··· Material shown

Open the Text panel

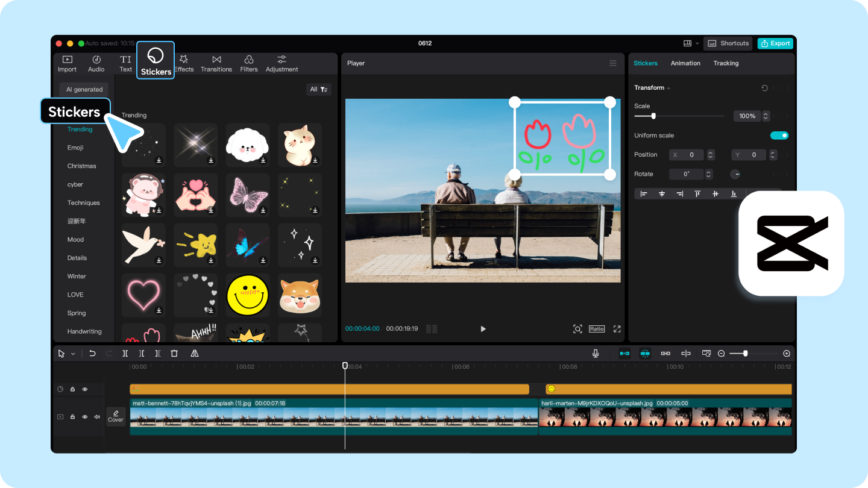coord(125,63)
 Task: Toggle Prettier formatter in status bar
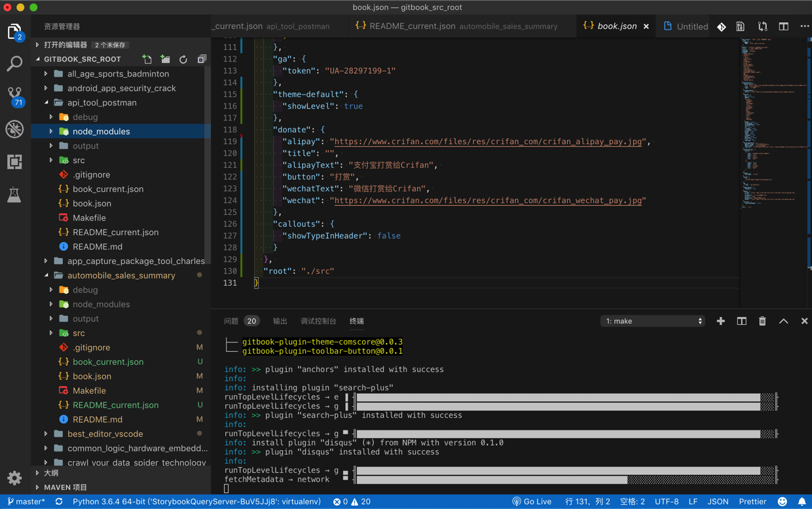(752, 502)
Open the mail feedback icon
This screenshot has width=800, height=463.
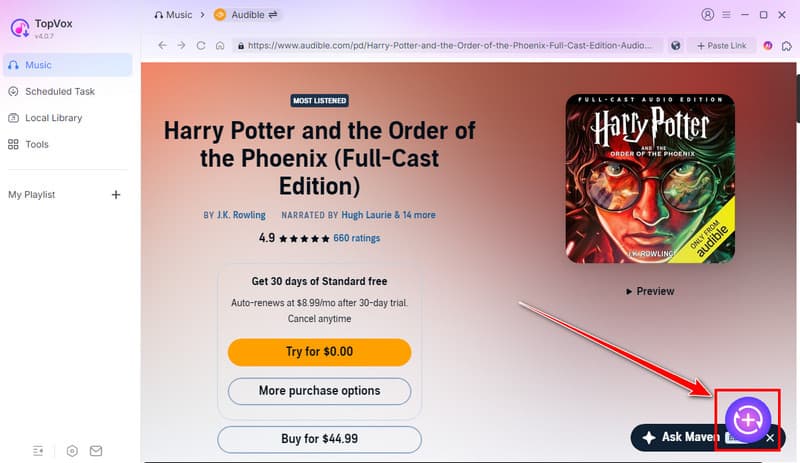coord(96,451)
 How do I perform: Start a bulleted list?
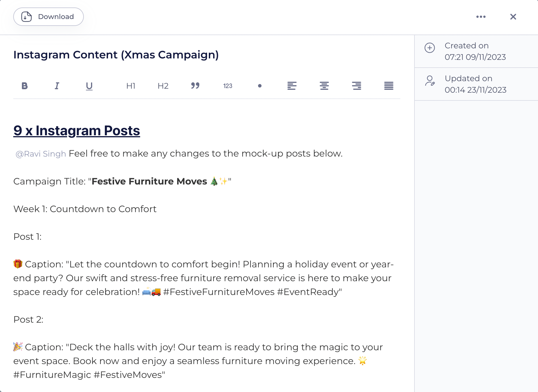(x=260, y=86)
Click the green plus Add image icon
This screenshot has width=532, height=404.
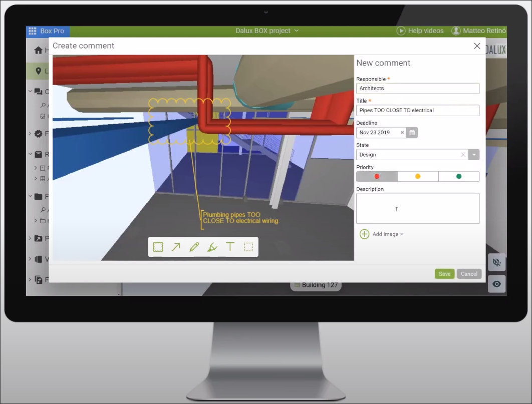(x=364, y=234)
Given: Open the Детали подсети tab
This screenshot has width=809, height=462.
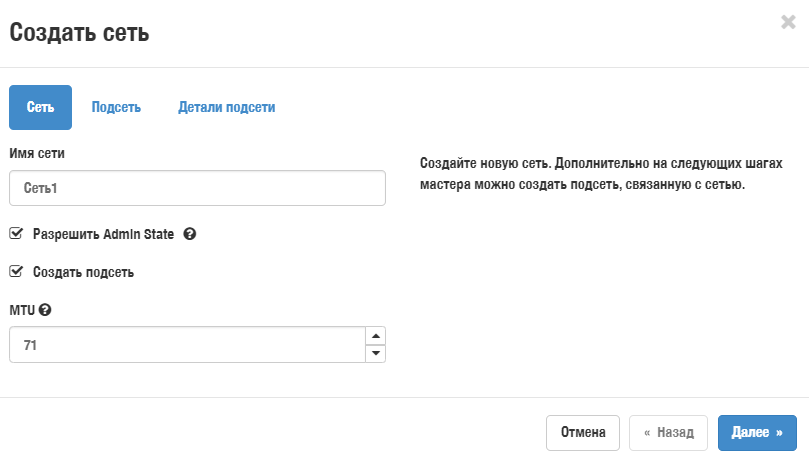Looking at the screenshot, I should [x=226, y=107].
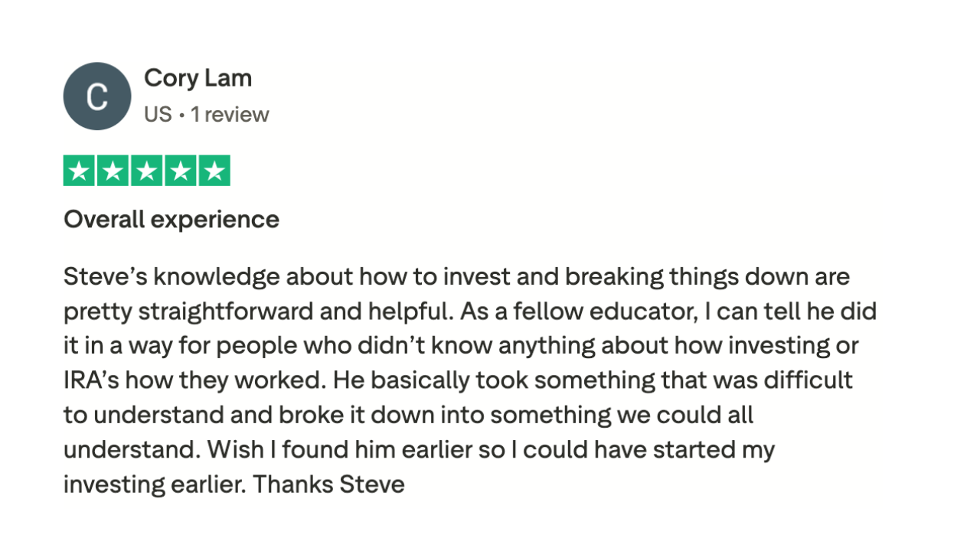Click the 'difficult' word in review body
980x551 pixels.
(808, 380)
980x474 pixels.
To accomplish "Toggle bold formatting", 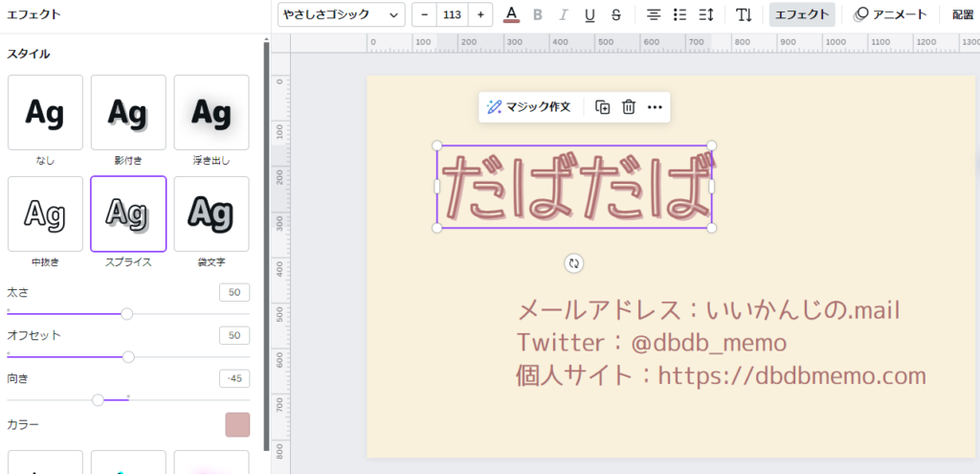I will [x=537, y=14].

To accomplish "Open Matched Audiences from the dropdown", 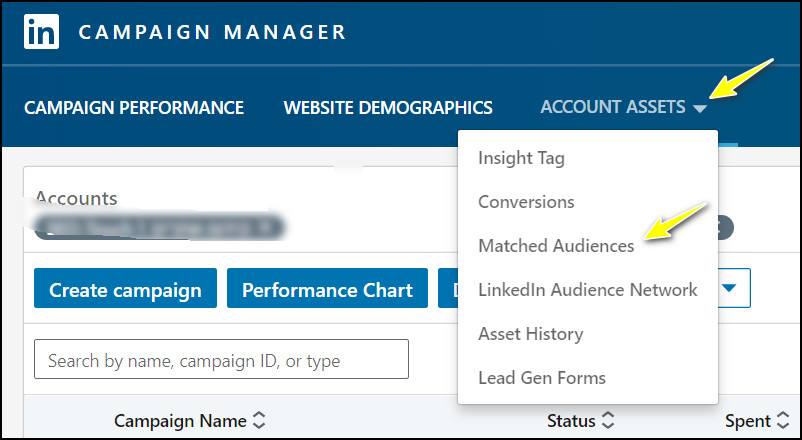I will tap(556, 246).
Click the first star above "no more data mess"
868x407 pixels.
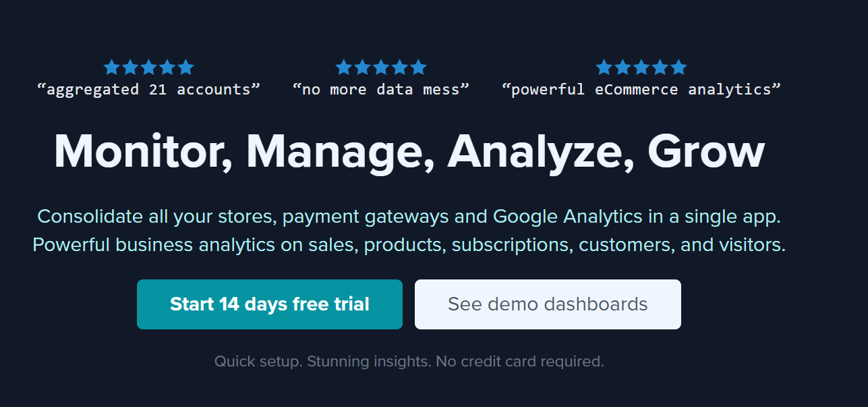coord(344,67)
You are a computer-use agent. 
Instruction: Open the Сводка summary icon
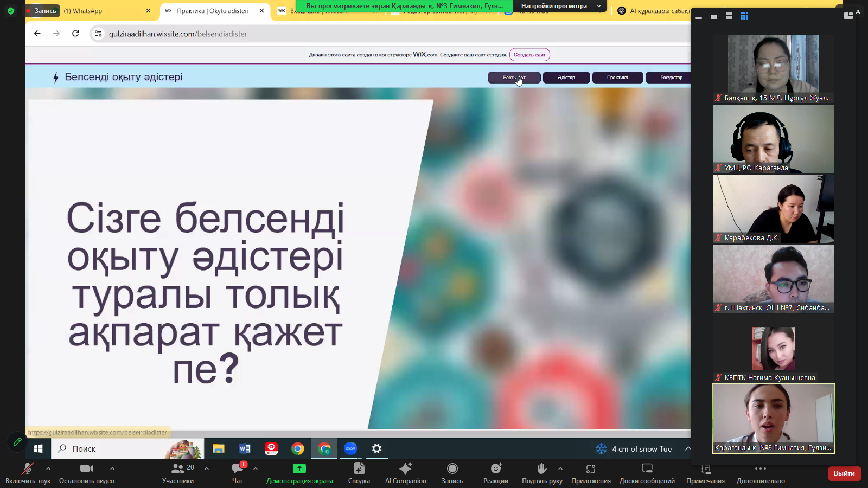click(x=359, y=472)
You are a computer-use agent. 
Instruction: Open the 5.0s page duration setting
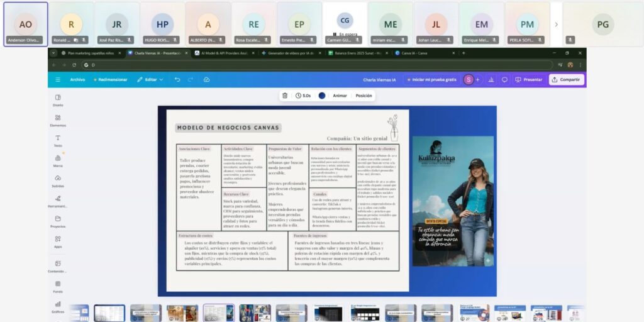click(303, 96)

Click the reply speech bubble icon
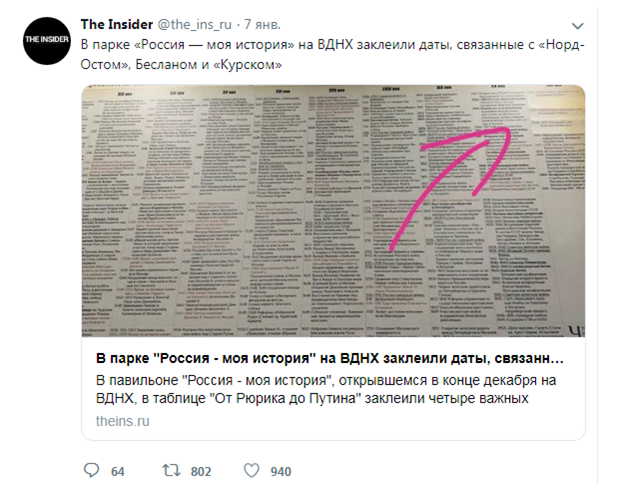[91, 471]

······

● Description of the task
Word for word, retype the lines from the one with "Instruction: Open the Сводка summary icon" through the final line of the data, both included. No pictures belong in the copy.

● Task answer
Instruction: Open the Сводка summary icon
click(x=359, y=472)
You are a computer-use agent. 
Instruction: Open the 5.0s page duration setting
click(303, 96)

Click the reply speech bubble icon
[91, 471]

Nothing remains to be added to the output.